Our key resources are described below:
- The CRUK City of London Centre brings together researchers from UCL, Barts and Queen Mary University of London, with King’s College London and The Francis Crick Institute, to generate novel innovative biological therapies, diagnostics and stratification strategies, providing a clinical and translational pipeline for cancer discovery science. Read more: https://www.colcc.ac.uk/
- CRUK UCL Centre and CRUK Barts Centre: Part of a national network of 13 research centres funded by Cancer Research UK dedicated to delivering world-leading cancer research, improved care for cancer patients and greater local engagement. Read more: https://www.ucl.ac.uk/drupal/site_cancer/research/centres-and-networks/cancer-research-uk-ucl-centre and https://www.bartscancer.london/
- UCL Cancer Institute: The UCL Cancer Institute draws together over 400 talented scientists who are working together to translate research discoveries into developing kinder, more effective therapies for cancer patients. Read more: https://www.ucl.ac.uk/cancer/
- North Central and East London Cancer Alliance: bringing together hospital trusts, GPs, health service commissioners, local authorities and patients to improve early cancer diagnosis, outcomes and care for patients in our area. Read more: https://www.uclh.nhs.uk/OurServices/ServiceA-Z/Cancer/NCV/Pages/NationalCancerVanguard.aspx
- NHS Genomic Medicine Hub: All 5 of our AHSC member NHS Trusts are partners in the hub, set up to help gain a better understanding of the genetic causes of cancer and rare disease. It is part of the Government’s 100,000 Genomes Project which aims to sequence, or analyse, 100,000 genomes from participants with cancer and rare disorders. The North Thames GMC is currently one of 13 regional Genomic Medicine Centres in England.
Case studies/our work:
- Largest ever lung cancer screening project in the UK: UCLH and UCL have embarked upon the largest ever lung cancer screening project in the UK. The SUMMIT Study has two aims: to detect lung cancer early among at-risk Londoners when the chance of successful treatment and survival from Britain’s biggest cancer killer is greatest; and to support the development of a new blood test for the early detection of multiple cancer types, including lung cancer. In addition, the study will provide evidence to inform a potential national lung cancer screening programme – currently in England, people are offered screening for breast, bowel and cervical cancer, but not lung cancer. The study is a key work programme of the UCLH Cancer Collaborative, which brings together healthcare organisations across north and east London, to improve early cancer diagnosis, outcomes and care for patients.
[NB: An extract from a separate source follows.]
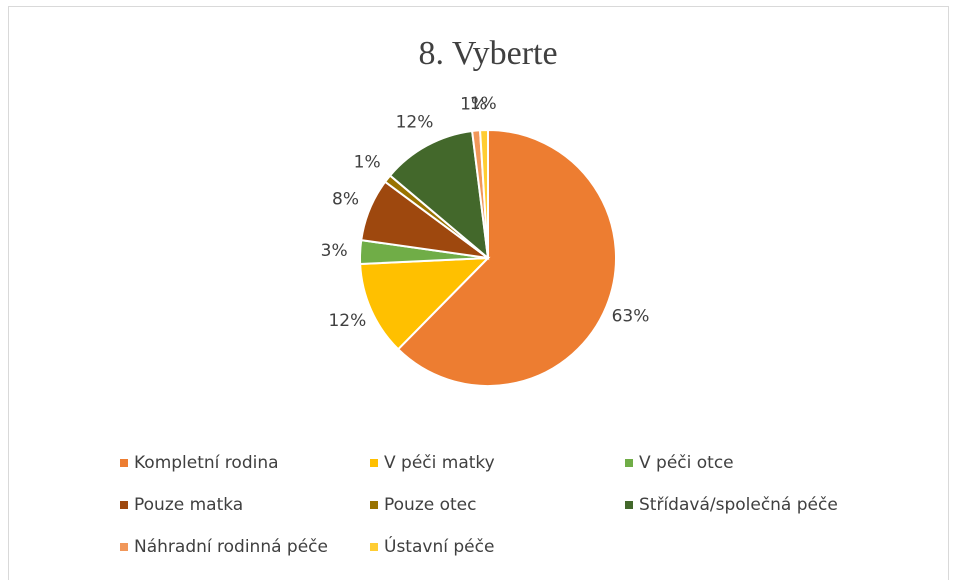 Image resolution: width=956 pixels, height=580 pixels. Describe the element at coordinates (188, 505) in the screenshot. I see `legend-label: Pouze matka` at that location.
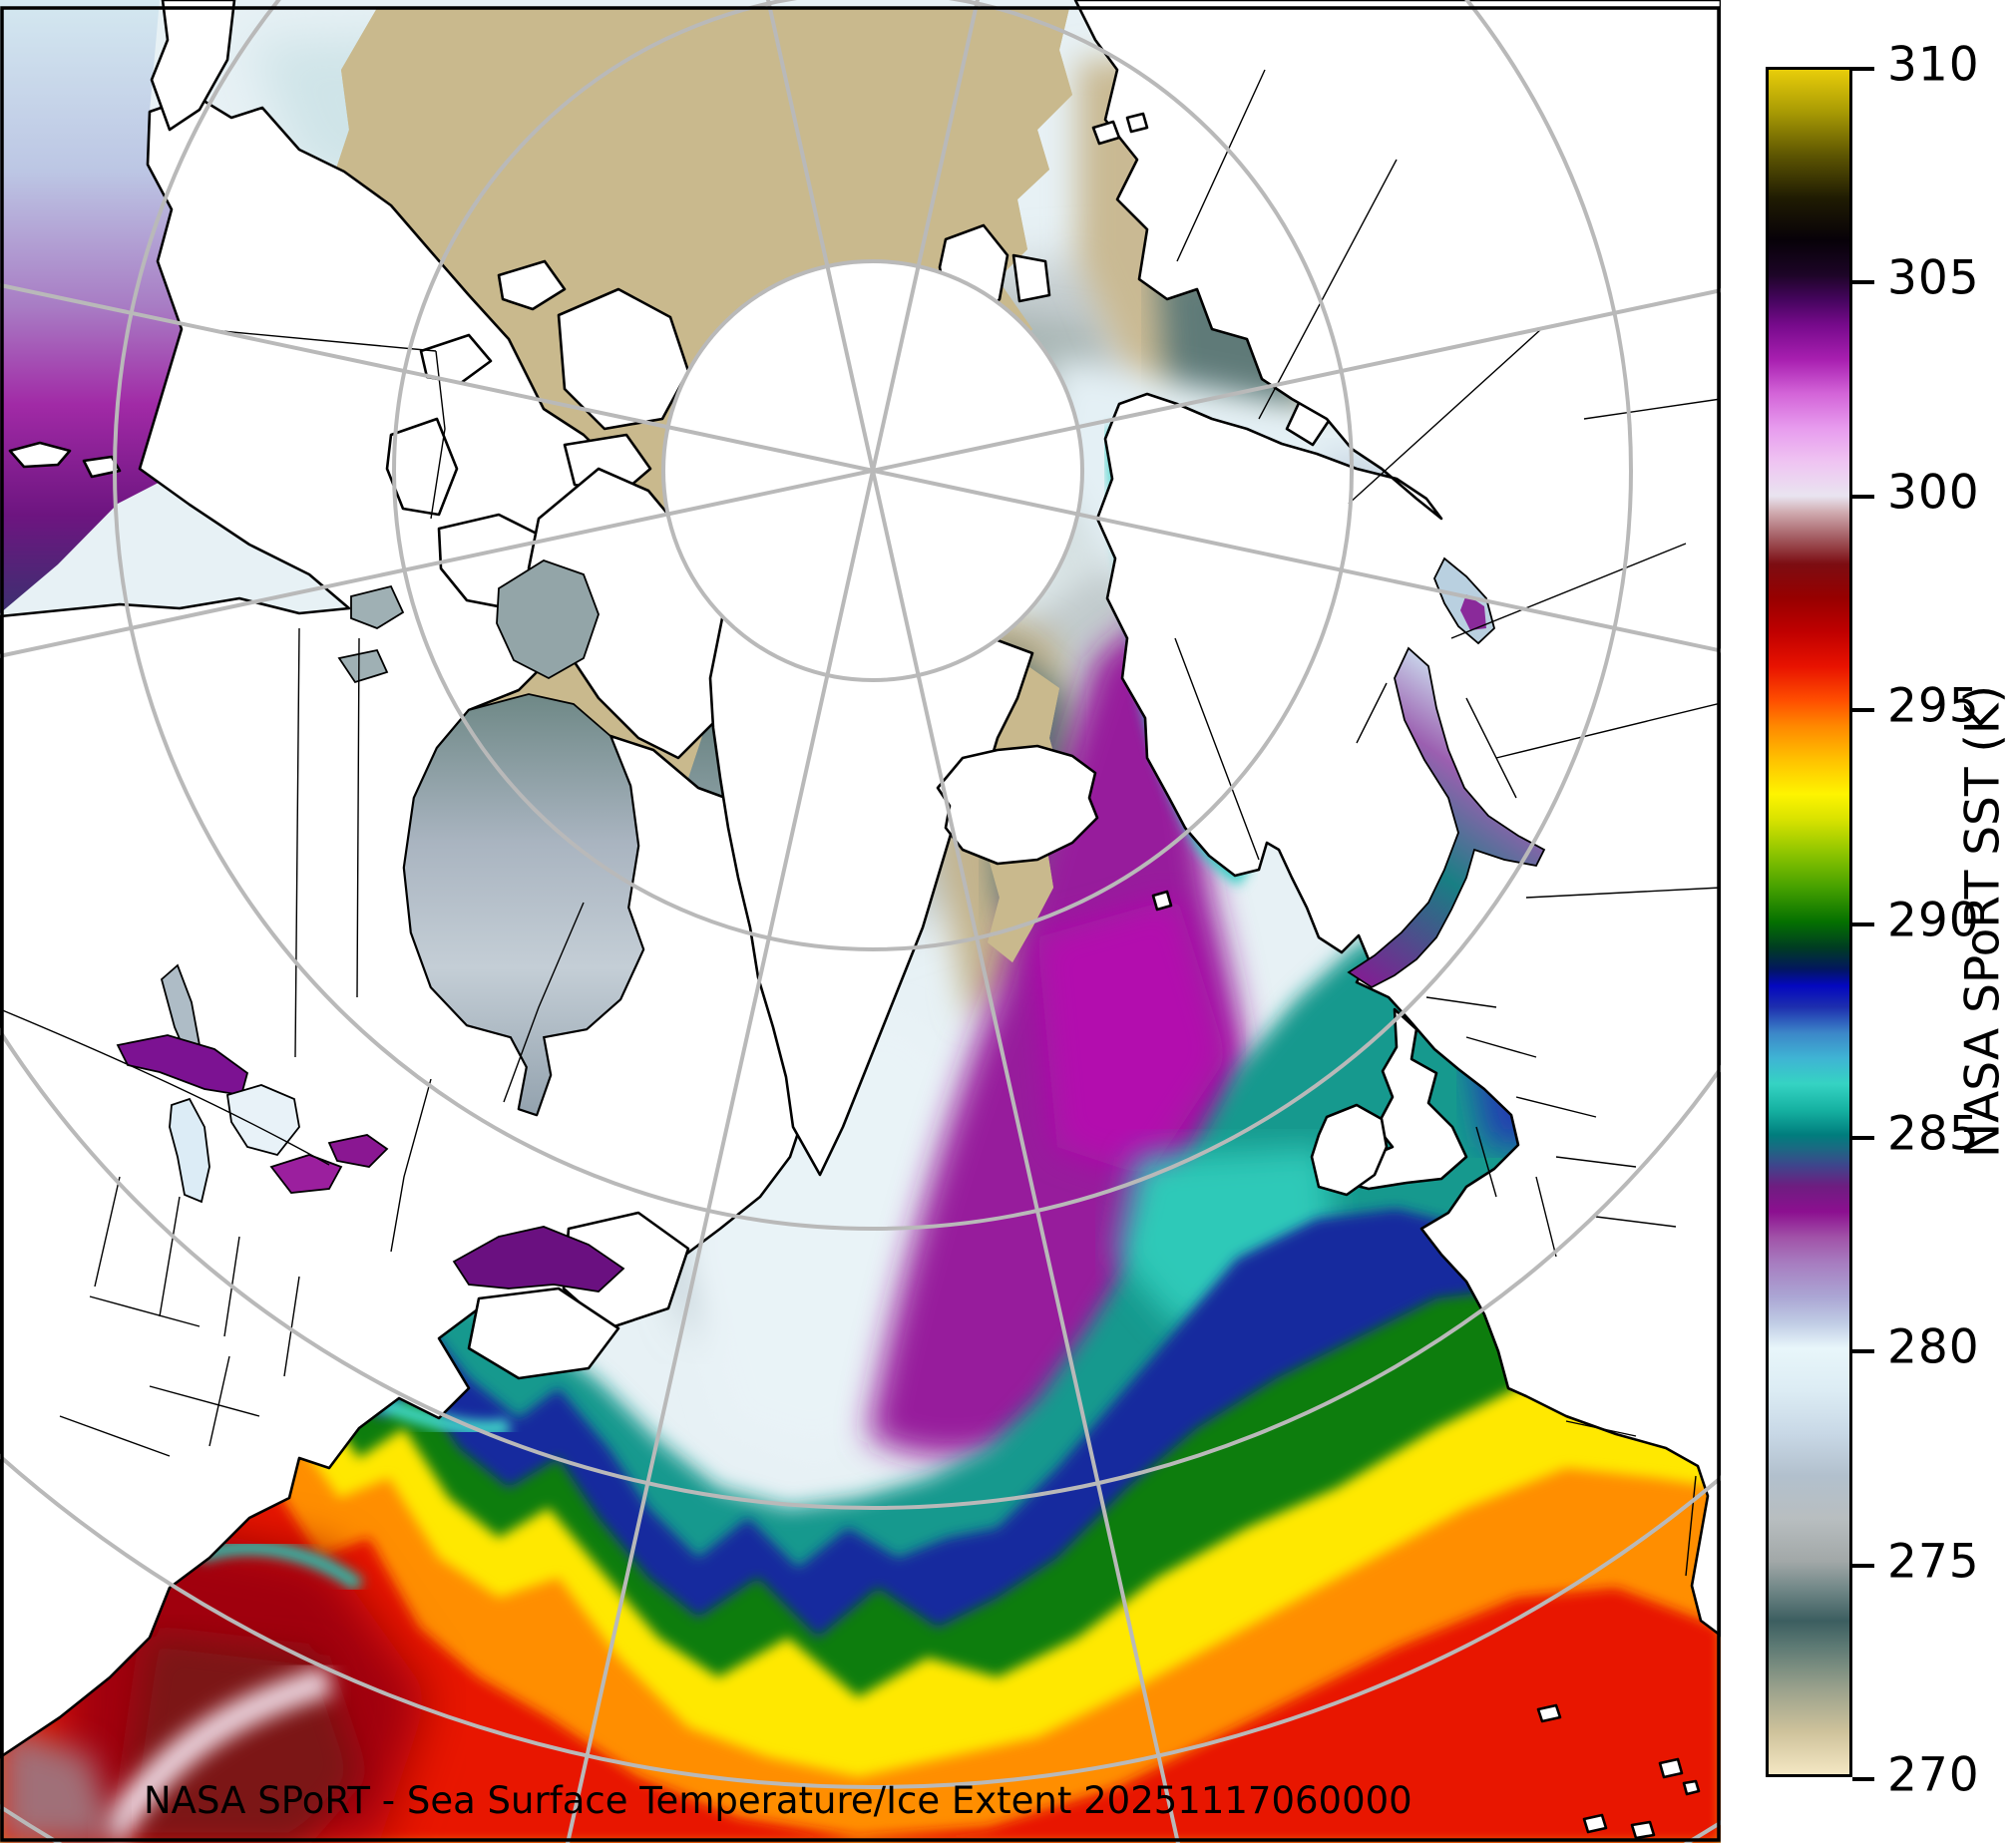  I want to click on colorbar-title: NASA SPoRT SST (K), so click(1983, 922).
- New proton beam facility at UCLH: Located in the heart of London, the new eleven storey building will be home to one of only two NHS proton beam therapy (PBT) centres in the UK. PBT is an advanced form of radiotherapy used for the treatment of complex and hard-to-treat cancers in children and adults. Previously patients had to travel abroad for PBT, but now patients can benefit from local access to this advanced treatment at The Christie and from 2020 at UCLH, with potentially better outcomes and a lower risk of longer term side effects. Moments away from University College Hospital, the Macmillan Cancer Centre and UCL, the facility will be ideally located to ensure patients benefit from integrated pathways in a state-of-the-art building. Read more: https://www.uclh.nhs.uk/ABOUTUS/NEWDEV/NCF/Pages/Home.aspx
- The TRACERx (TRAcking Cancer Evolution through therapy (Rx)) lung study is a multi-million pound research project taking place over nine years, which will transform our understanding of non-small cell lung cancer (NSCLC) and take a practical step towards an era of precision medicine. The study will uncover mechanisms of cancer evolution by analysing the intratumour heterogeneity in lung tumours from approximately 850 patients and tracking its evolutionary trajectory from diagnosis through to relapse. At £14 million, it’s the biggest single investment in lung cancer research by Cancer Research UK, and the start of a strategic UK-wide focus on the disease, aimed at making real progress for patients.